§ Instructions for the task
List the username of each person who posted in the forum thread on spiritual gifts below.

§ Text to read
----------------------------------------

# On Spiritual Gifts and Reformed Theology



## caddy (Mar 12, 2007)

As our H.S. Class was Looking at Ephesians 4 numerous questoins arose concerning Spiritual Gifts.

To be quite honest, I have not looked at this from a Reformed Perspective but did a little digging and found these good links: J.I Packer's _Owen on Spiritual Gifts_, the other Frame-poythress site:


http://www.johnowen.org/media/packer_quest_for_godliness_ch_13.pdf

http://www.frame-poythress.org/poythress_articles/1996Modern.htm

or here:

http://www.etsjets.org/jets/journal/39/39-1/39-1-pp071-101_JETS.pdf

Monergism's Treatment:

http://www.monergism.com/directory/search.php?action=search_links_advanced&phrase%5B0%5D=spiritual+Gifts&phrase%5B1%5D=&phrase%5B2%5D=&boolean=and&category=0&bigboss=0&sort=title&perpage=20&B1=Search


----------



## panta dokimazete (Mar 12, 2007)

Wayne Grudem has some interesting perspectives in his Systematic Theology.


----------



## matthew11v25 (Mar 12, 2007)

----------------------------------------

Interface element records:
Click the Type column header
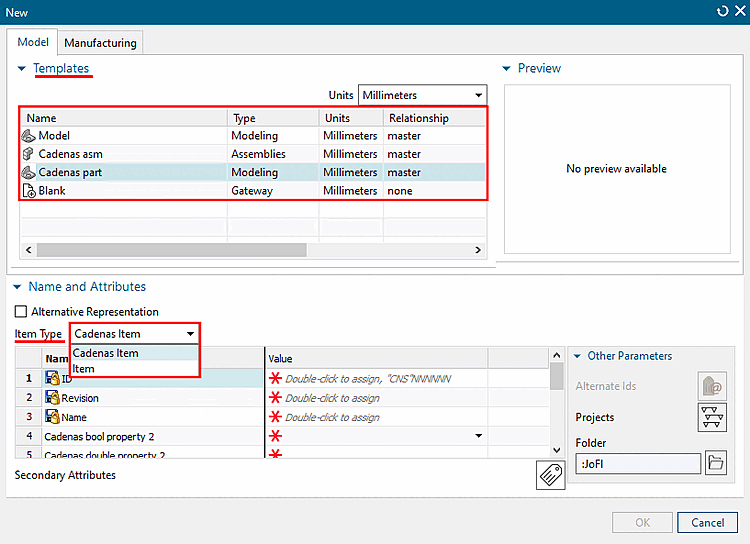This screenshot has height=544, width=750. tap(272, 118)
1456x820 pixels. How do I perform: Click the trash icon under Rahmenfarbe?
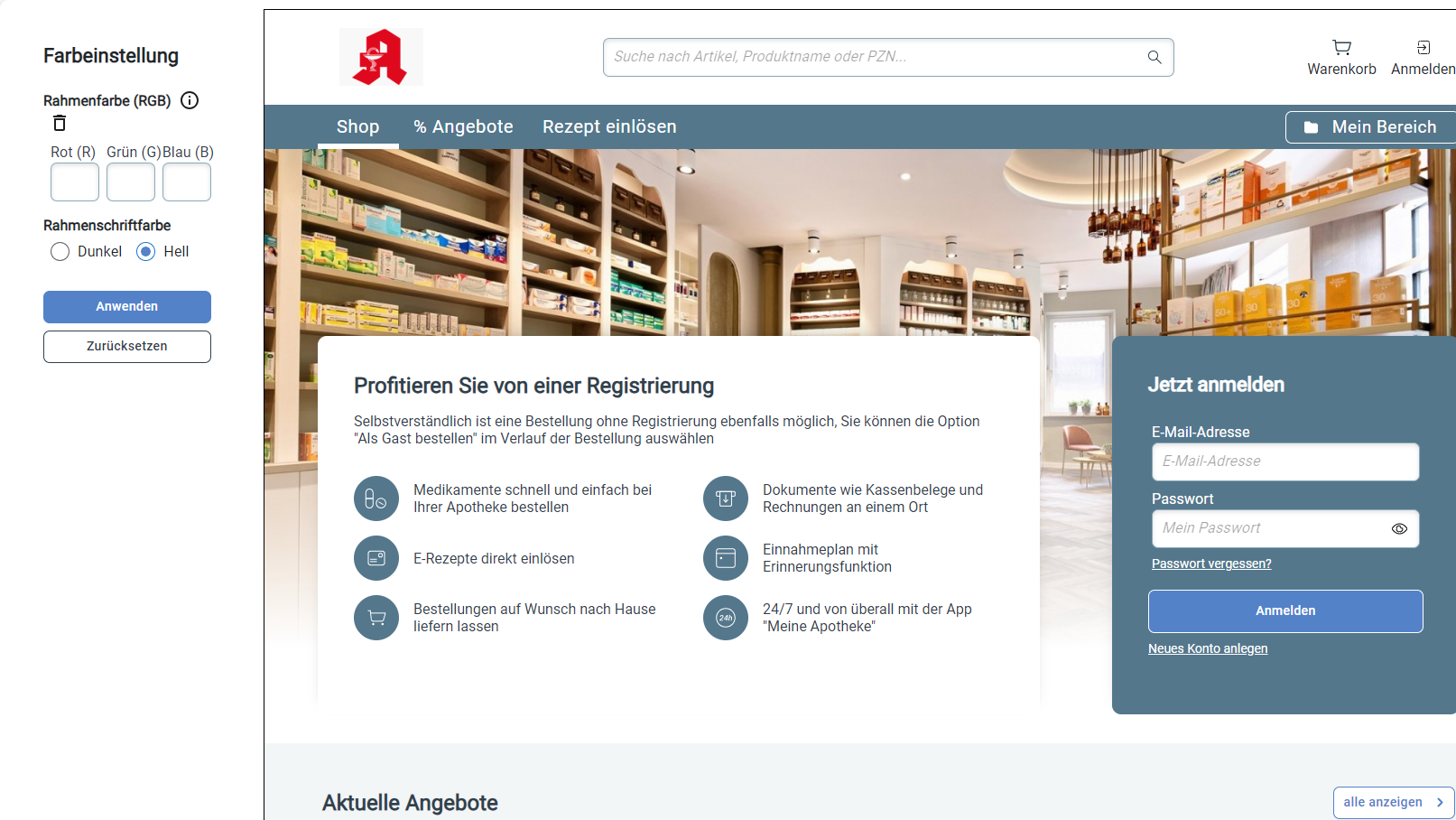(60, 124)
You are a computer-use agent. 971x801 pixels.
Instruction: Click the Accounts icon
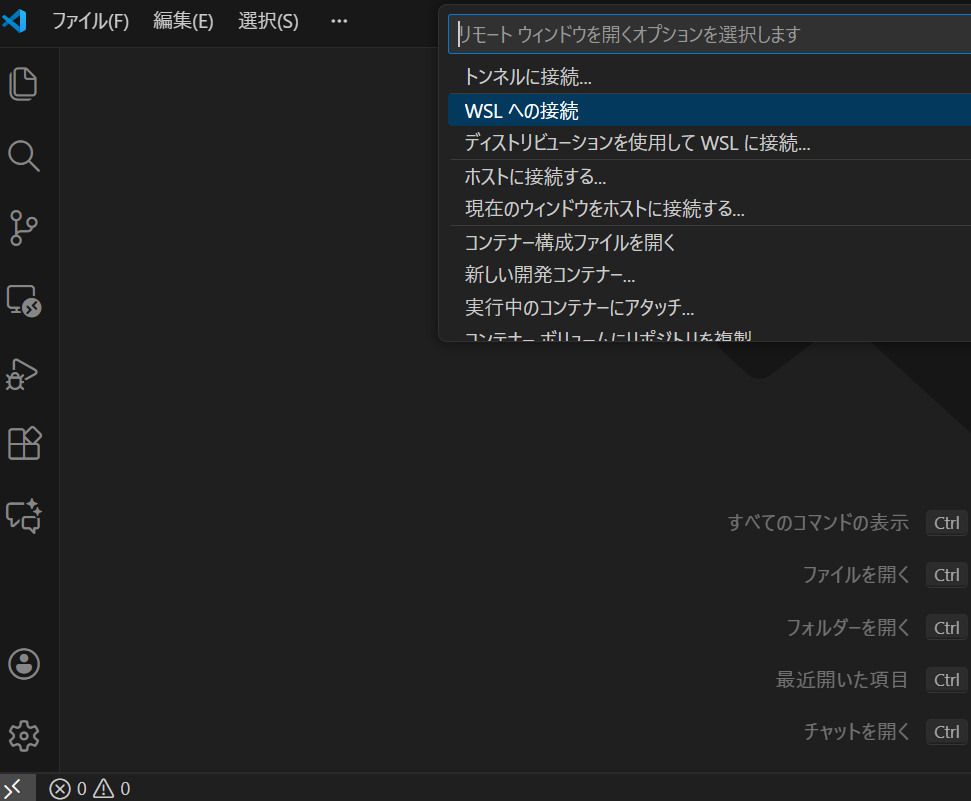click(x=23, y=663)
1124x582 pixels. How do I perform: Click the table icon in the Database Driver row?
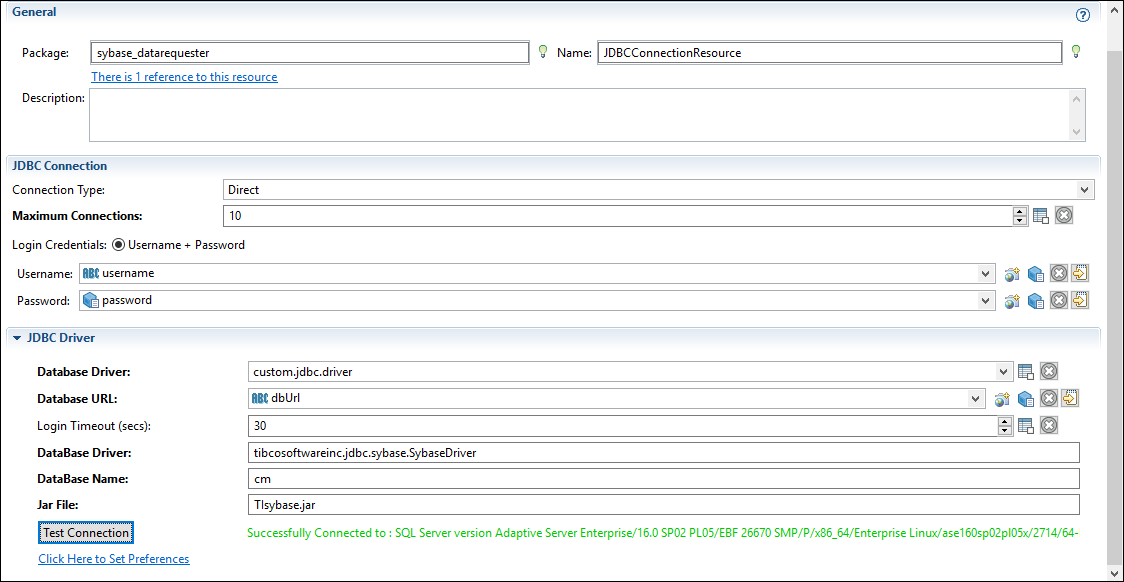click(x=1026, y=372)
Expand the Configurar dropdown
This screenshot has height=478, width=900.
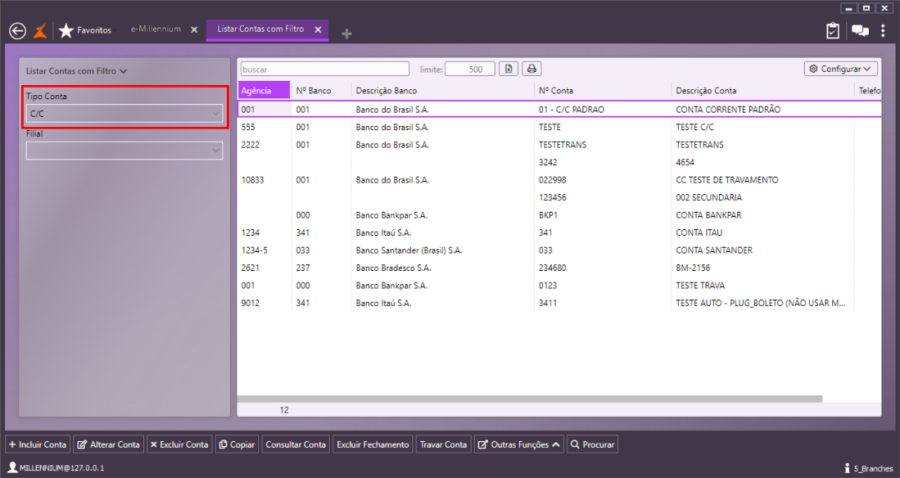coord(841,69)
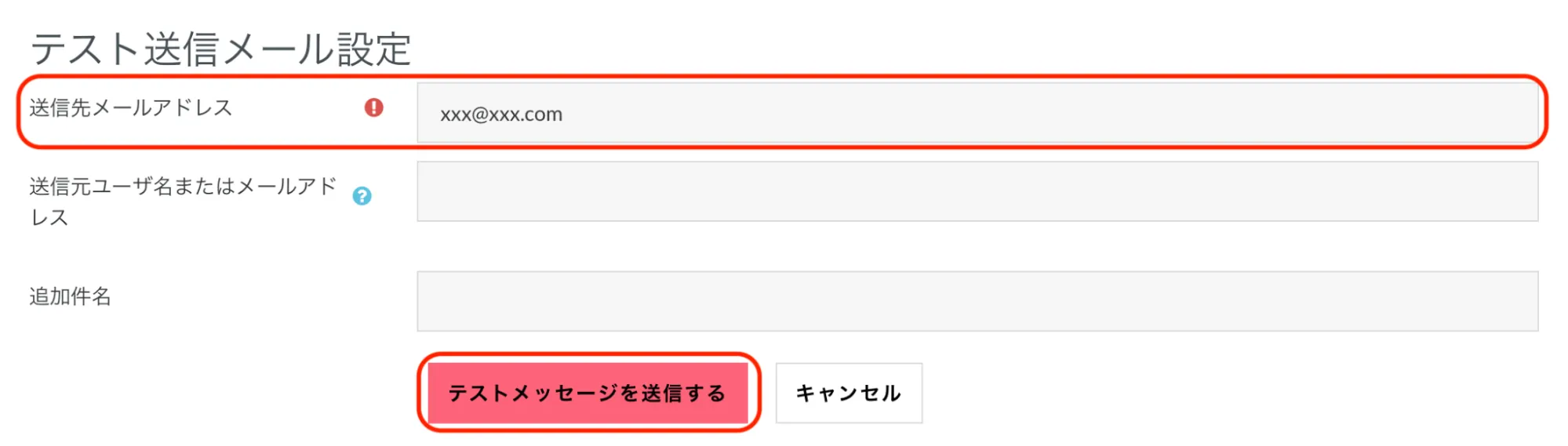Click the red required-field exclamation icon
This screenshot has height=446, width=1568.
click(x=373, y=107)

----------------------------------------

§ Output of the task
caddy, panta dokimazete, matthew11v25